### Task to complete
Return only the lines of the listing below that run from the line with "Open New Business column external link icon" through the line with "Select the Online (9) radio filter", both ends included, exactly as written.

== Extracted entries ==

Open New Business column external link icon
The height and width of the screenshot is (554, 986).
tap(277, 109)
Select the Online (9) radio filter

===
== Extracted entries ==

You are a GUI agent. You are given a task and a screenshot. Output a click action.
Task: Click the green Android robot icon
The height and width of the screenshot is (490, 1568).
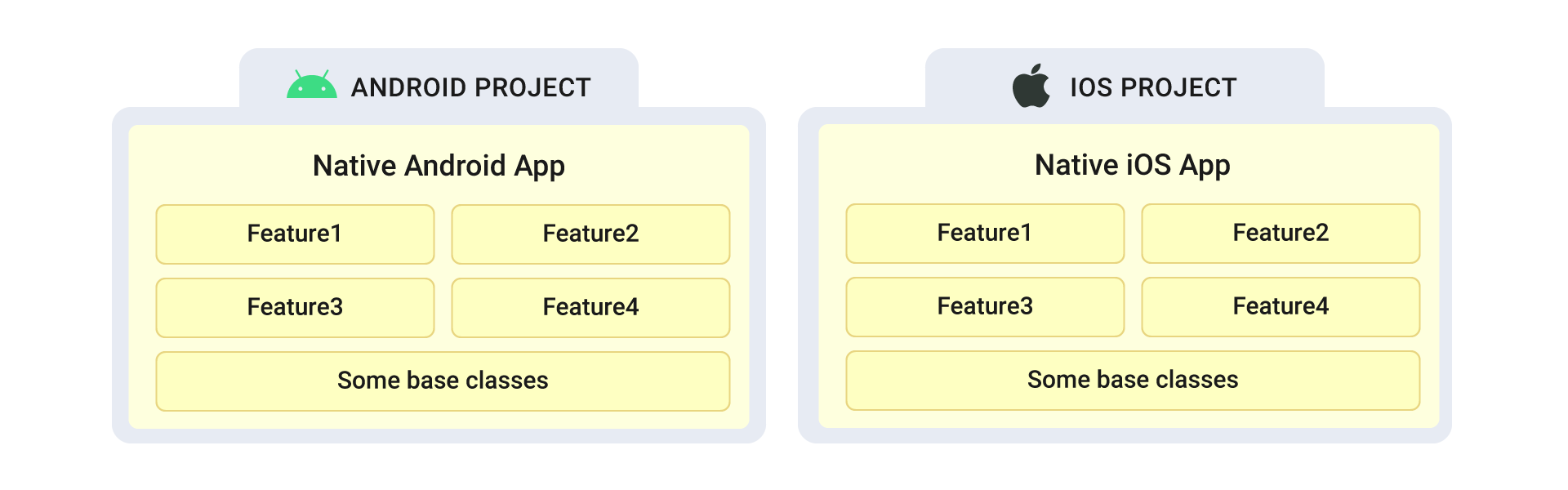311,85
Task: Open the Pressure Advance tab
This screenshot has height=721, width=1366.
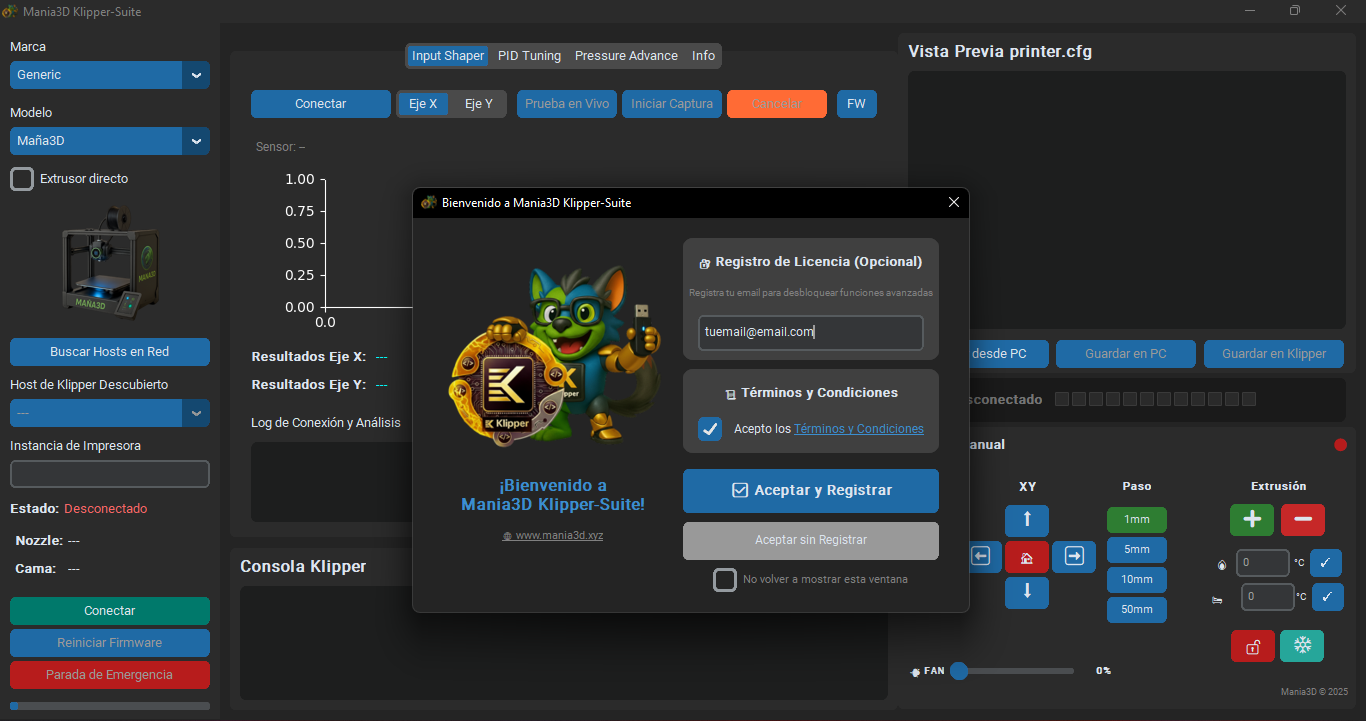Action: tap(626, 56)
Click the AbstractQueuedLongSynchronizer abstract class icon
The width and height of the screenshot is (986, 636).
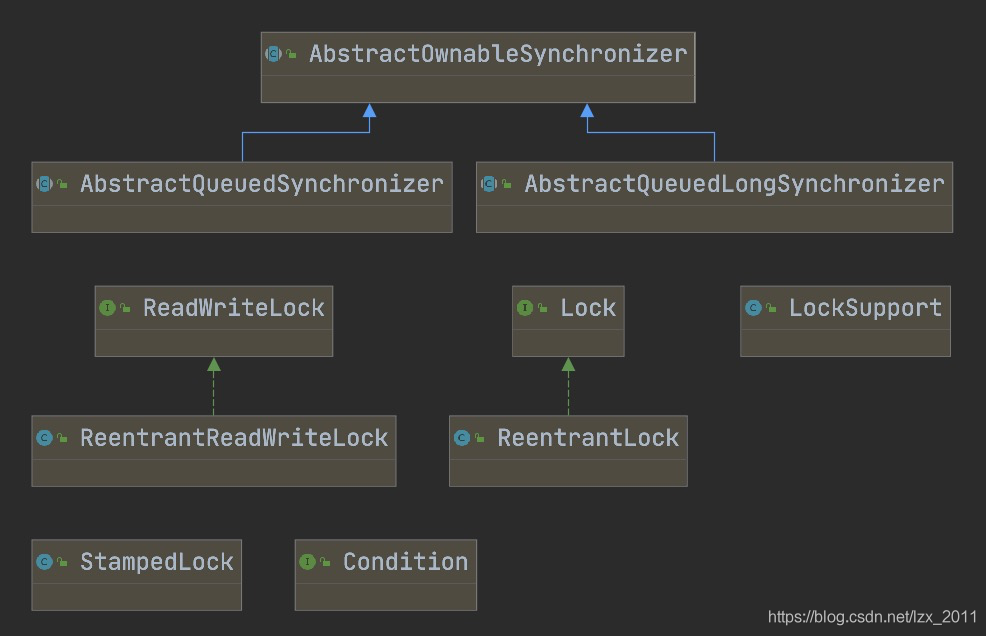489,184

===

### Response area
Open New Business column external link icon
The height and width of the screenshot is (554, 986).
tap(277, 109)
Select the Online (9) radio filter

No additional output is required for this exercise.